SHORT EXERCISE >> Could you rewrite all the items below as a numbered list, leaving out any blank lines?

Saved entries
※ ※ ※

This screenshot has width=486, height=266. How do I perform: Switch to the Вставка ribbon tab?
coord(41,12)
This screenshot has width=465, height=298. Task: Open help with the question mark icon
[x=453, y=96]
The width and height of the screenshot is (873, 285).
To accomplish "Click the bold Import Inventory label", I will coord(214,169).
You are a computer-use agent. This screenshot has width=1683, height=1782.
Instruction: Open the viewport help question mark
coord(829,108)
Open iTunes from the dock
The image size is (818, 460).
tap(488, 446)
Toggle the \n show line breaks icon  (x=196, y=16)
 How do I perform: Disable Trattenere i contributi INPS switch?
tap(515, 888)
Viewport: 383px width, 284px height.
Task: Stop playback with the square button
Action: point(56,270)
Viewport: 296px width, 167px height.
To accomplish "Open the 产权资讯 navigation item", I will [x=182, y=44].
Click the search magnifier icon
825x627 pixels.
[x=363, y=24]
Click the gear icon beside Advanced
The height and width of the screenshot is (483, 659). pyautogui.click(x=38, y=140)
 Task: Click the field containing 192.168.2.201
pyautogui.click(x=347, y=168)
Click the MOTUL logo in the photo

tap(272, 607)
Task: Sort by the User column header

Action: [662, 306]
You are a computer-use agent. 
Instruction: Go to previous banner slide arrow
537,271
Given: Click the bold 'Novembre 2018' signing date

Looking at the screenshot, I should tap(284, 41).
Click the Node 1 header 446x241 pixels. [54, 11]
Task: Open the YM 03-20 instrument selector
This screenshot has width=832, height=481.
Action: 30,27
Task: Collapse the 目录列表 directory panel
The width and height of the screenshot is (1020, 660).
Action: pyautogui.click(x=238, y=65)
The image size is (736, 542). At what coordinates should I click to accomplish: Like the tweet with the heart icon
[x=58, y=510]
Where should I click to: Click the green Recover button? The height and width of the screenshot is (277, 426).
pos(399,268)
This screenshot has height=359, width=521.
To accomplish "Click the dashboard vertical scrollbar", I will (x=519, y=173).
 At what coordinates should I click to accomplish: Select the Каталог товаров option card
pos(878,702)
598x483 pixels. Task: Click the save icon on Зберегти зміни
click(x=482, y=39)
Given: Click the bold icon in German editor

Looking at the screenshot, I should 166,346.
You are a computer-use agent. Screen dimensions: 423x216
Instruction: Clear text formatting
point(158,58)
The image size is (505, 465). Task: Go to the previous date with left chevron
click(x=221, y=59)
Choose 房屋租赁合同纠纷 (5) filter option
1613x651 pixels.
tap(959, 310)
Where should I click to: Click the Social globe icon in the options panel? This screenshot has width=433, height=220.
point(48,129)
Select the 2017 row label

※ ※ ※

COMPLETE OUTPUT >>
1. This screenshot has width=486, height=266. How do I perform: Switch to the Вставка ribbon tab?
2. coord(41,12)
3. This screenshot has width=465, height=298. Task: Open help with the question mark icon
4. [x=453, y=96]
5. The width and height of the screenshot is (873, 285).
6. To accomplish "Click the bold Import Inventory label", I will coord(214,169).
7. You are a computer-use agent. This screenshot has width=1683, height=1782.
8. Instruction: Open the viewport help question mark
9. coord(829,108)
10. Open iTunes from the dock
11. The image size is (818, 460).
12. tap(488, 446)
13. Toggle the \n show line breaks icon  (x=196, y=16)
14.  How do I perform: Disable Trattenere i contributi INPS switch?
15. tap(515, 888)
16. Viewport: 383px width, 284px height.
17. Task: Stop playback with the square button
18. Action: point(56,270)
19. Viewport: 296px width, 167px height.
20. To accomplish "Open the 产权资讯 navigation item", I will [x=182, y=44].
21. Click the search magnifier icon
22. 825x627 pixels.
23. [x=363, y=24]
24. Click the gear icon beside Advanced
25. The height and width of the screenshot is (483, 659). pyautogui.click(x=38, y=140)
26.  Task: Click the field containing 192.168.2.201
27. pyautogui.click(x=347, y=168)
28. Click the MOTUL logo in the photo
29. tap(272, 607)
30. Task: Sort by the User column header
31. Action: [662, 306]
32. You are a computer-use agent. 
33. Instruction: Go to previous banner slide arrow
34. 537,271
35. Given: Click the bold 'Novembre 2018' signing date
36. Looking at the screenshot, I should tap(284, 41).
37. Click the Node 1 header 446x241 pixels. [54, 11]
38. Task: Open the YM 03-20 instrument selector
39. This screenshot has width=832, height=481.
40. Action: 30,27
41. Task: Collapse the 目录列表 directory panel
42. The width and height of the screenshot is (1020, 660).
43. Action: pyautogui.click(x=238, y=65)
44. The image size is (736, 542). At what coordinates should I click to accomplish: Like the tweet with the heart icon
45. [x=58, y=510]
46. Where should I click to: Click the green Recover button? The height and width of the screenshot is (277, 426).
47. pos(399,268)
48. This screenshot has height=359, width=521.
49. To accomplish "Click the dashboard vertical scrollbar", I will (x=519, y=173).
50.  At what coordinates should I click to accomplish: Select the Каталог товаров option card
51. pos(878,702)
52. 598x483 pixels. Task: Click the save icon on Зберегти зміни
53. click(x=482, y=39)
54. Given: Click the bold icon in German editor
55. Looking at the screenshot, I should 166,346.
56. You are a computer-use agent. Screen dimensions: 423x216
57. Instruction: Clear text formatting
58. point(158,58)
59. The image size is (505, 465). Task: Go to the previous date with left chevron
60. click(x=221, y=59)
61. Choose 房屋租赁合同纠纷 (5) filter option
62. 1613x651 pixels.
63. tap(959, 310)
64. Where should I click to: Click the Social globe icon in the options panel? This screenshot has width=433, height=220.
65. point(48,129)
66. Select the 2017 row label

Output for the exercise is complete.